Rewrite the lines starting at "has width=670, height=507." and ending at "Image resolution: width=800", replacing "This" with "The" and keeping everything else the same. Omit the pictures from your answer.

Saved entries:

----

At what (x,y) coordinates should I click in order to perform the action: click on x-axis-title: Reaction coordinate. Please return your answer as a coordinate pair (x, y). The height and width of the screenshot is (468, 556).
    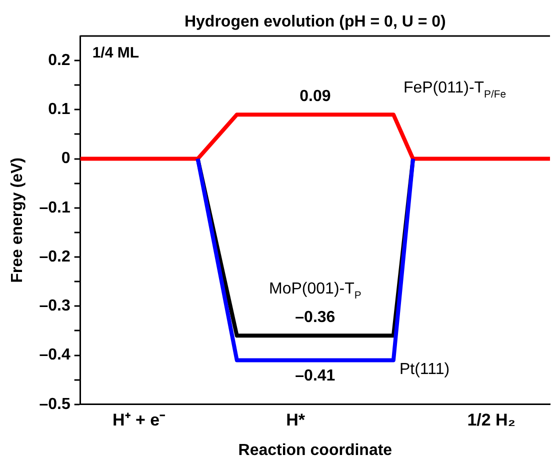
    Looking at the image, I should click on (315, 450).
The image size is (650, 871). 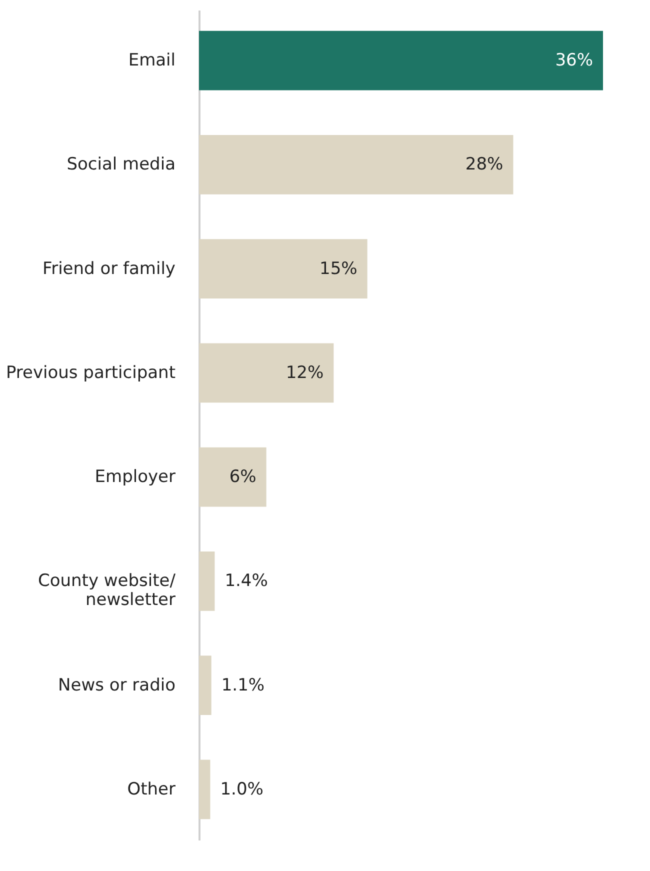 What do you see at coordinates (574, 60) in the screenshot?
I see `data-label: 36%` at bounding box center [574, 60].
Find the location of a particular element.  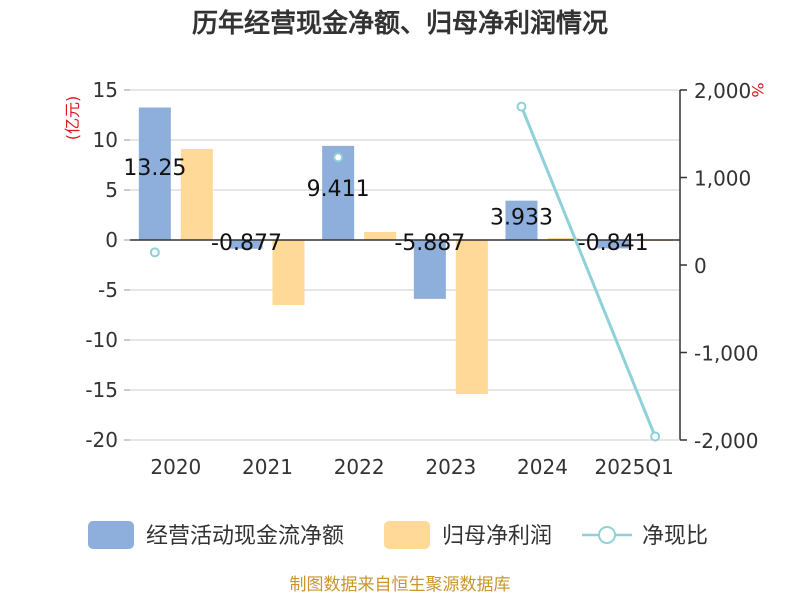

right-tick-label: 2,000 is located at coordinates (722, 91).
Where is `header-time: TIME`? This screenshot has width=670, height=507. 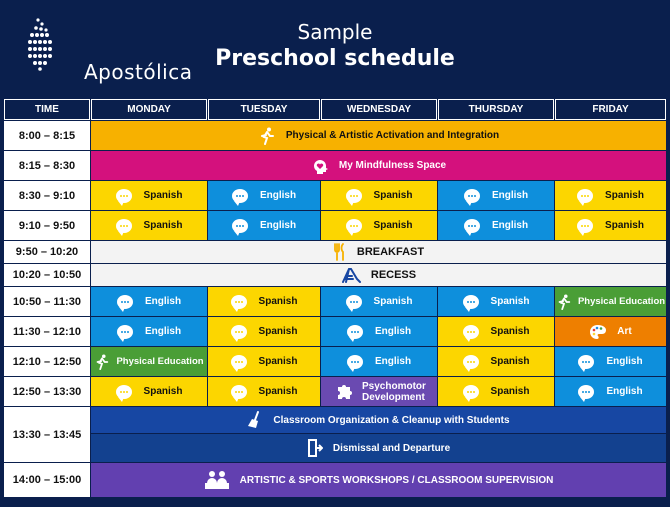
header-time: TIME is located at coordinates (47, 110).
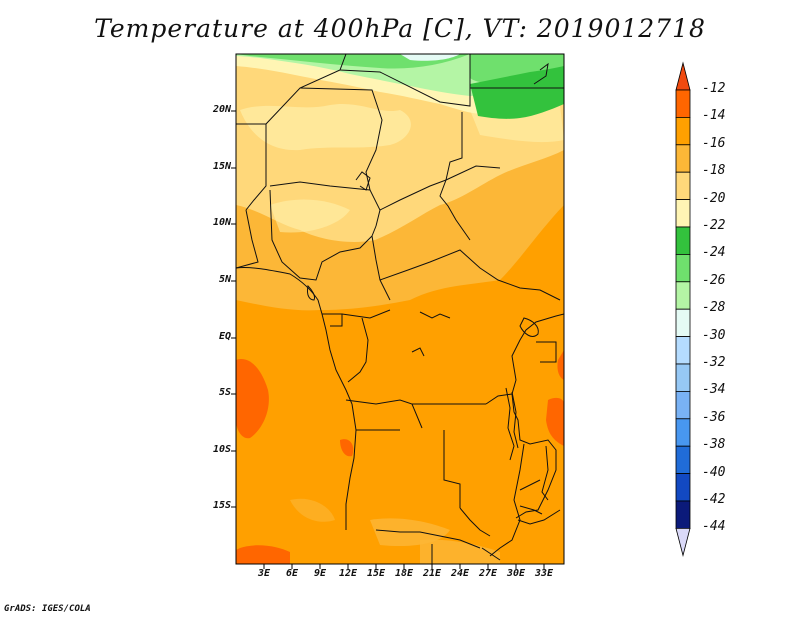 Image resolution: width=800 pixels, height=618 pixels. Describe the element at coordinates (222, 506) in the screenshot. I see `lat-label-15s: 15S` at that location.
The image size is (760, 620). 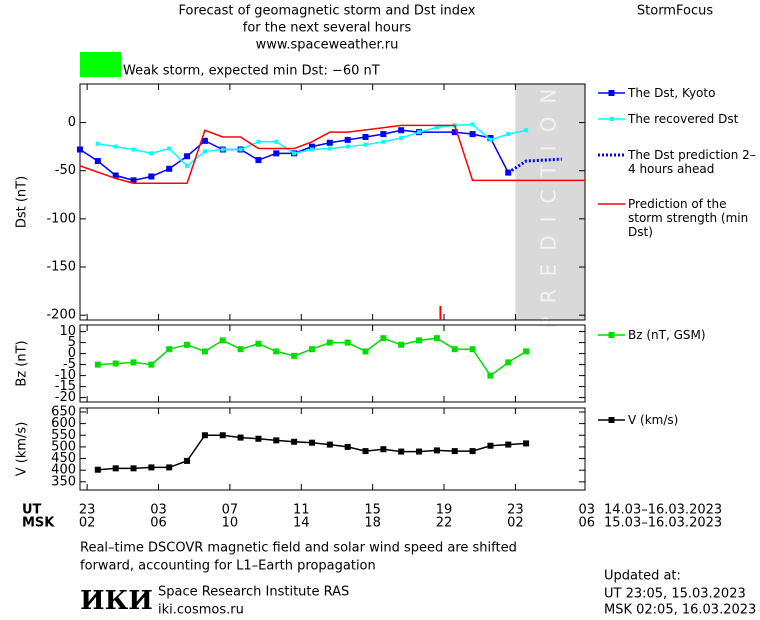 What do you see at coordinates (72, 342) in the screenshot?
I see `y-tick-label: 5` at bounding box center [72, 342].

----

RESPONSE AREA
Where is `header-time: TIME`? The screenshot has width=670, height=507. 
header-time: TIME is located at coordinates (47, 110).
 Image resolution: width=800 pixels, height=618 pixels. Describe the element at coordinates (222, 506) in the screenshot. I see `lat-label-15s: 15S` at that location.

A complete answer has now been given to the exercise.